Chapter 9

is up. There's a party, and a lot of weird stuff happens, and there was one word that took me like five whole damn minutes to figure out (へえつく張る, a Tokyo-accent variant of 這いつくばる).

There's also a racial slur, kind of. Our hero calls the Clown a ちゃんちゃん (chan-chan) which, in context, can only have been meant as an insulting likening of the Clown to a Chinese person: ちゃんちゃん was slang for the queue which all Chinese men had to wear during the Qing (aka Manchu) dynasty, who still ruled China when this was written. What's more, it comes after some lighthearted drunken singing which happens to refer to the Sino-Japanese War, which ended with Japan advancing into Manchuria, and we all know how that story ended half a century later.

Of course at the time it didn't seem quite so ominous; even the British empire had formed an alliance with Japan a few years before Botchan was written. Still, from a modern standpoint it can make for some slightly uncomfortable reading. And unlike a straight reprint of Huckleberry Finn or something, this is a translation: the question is not "do I censor the historically accurate racial slur?", but "how precisely do I render this slur into English, given that I'm not exactly adhering to period speech?"

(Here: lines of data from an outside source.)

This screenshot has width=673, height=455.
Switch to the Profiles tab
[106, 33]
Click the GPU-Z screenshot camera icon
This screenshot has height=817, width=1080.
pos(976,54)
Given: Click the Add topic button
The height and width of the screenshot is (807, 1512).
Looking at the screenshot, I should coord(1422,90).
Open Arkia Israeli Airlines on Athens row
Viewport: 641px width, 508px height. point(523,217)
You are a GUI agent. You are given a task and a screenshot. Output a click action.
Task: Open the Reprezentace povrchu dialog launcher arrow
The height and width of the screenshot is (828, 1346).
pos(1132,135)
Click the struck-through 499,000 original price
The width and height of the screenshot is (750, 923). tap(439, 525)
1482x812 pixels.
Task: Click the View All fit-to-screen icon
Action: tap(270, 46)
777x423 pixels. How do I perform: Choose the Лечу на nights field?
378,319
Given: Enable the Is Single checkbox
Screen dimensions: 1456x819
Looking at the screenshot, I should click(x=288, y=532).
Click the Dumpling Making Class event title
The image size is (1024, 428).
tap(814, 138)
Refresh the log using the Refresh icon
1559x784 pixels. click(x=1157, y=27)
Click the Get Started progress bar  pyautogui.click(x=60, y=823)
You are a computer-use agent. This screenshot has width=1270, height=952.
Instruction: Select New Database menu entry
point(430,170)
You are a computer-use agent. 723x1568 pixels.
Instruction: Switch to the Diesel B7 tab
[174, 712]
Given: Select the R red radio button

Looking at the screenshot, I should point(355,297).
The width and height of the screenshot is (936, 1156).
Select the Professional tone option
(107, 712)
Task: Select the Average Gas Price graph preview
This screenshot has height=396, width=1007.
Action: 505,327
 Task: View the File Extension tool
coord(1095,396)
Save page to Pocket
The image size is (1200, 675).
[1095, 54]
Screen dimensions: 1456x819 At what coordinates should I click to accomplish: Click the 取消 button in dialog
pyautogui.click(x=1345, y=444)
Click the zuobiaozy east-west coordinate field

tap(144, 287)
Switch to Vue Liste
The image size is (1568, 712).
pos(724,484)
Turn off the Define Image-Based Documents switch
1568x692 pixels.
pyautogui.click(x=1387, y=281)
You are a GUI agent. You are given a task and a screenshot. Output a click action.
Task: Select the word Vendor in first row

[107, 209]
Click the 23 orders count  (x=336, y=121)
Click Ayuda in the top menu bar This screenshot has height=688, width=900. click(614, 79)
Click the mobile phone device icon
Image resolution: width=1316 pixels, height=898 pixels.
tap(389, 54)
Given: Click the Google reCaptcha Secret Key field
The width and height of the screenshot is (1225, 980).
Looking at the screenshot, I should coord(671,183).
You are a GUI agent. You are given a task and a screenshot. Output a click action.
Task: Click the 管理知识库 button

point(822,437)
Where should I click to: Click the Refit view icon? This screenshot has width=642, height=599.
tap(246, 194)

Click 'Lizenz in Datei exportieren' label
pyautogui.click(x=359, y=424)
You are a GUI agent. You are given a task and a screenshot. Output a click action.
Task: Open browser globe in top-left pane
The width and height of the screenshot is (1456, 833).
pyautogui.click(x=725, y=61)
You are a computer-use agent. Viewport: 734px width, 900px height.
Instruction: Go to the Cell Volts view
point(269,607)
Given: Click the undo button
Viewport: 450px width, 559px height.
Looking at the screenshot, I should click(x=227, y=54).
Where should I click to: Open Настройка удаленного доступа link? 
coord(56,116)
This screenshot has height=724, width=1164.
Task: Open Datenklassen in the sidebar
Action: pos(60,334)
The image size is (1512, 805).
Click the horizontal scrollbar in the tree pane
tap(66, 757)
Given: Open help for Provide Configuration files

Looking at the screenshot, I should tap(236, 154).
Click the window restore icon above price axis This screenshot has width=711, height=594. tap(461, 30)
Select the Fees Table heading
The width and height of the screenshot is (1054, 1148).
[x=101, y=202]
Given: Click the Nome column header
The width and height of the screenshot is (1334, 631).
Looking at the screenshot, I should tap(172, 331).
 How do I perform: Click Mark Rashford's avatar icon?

In other words: I granted myself license to upgrade my Botchan's epithets to words like "motherfucker", to keep his forcefulness (as I hear it) relatively the same for a modern reader -- so is it also OK to tone down words that have become more taboo since the book was written?

In the end, I decided, I guess it is OK. But I didn't want to lose the ugly, racist aspect of the line entirely -- that would be too dishonest -- so I tried to compromise. Maybe later I'll asterisk in a link to this blog entry.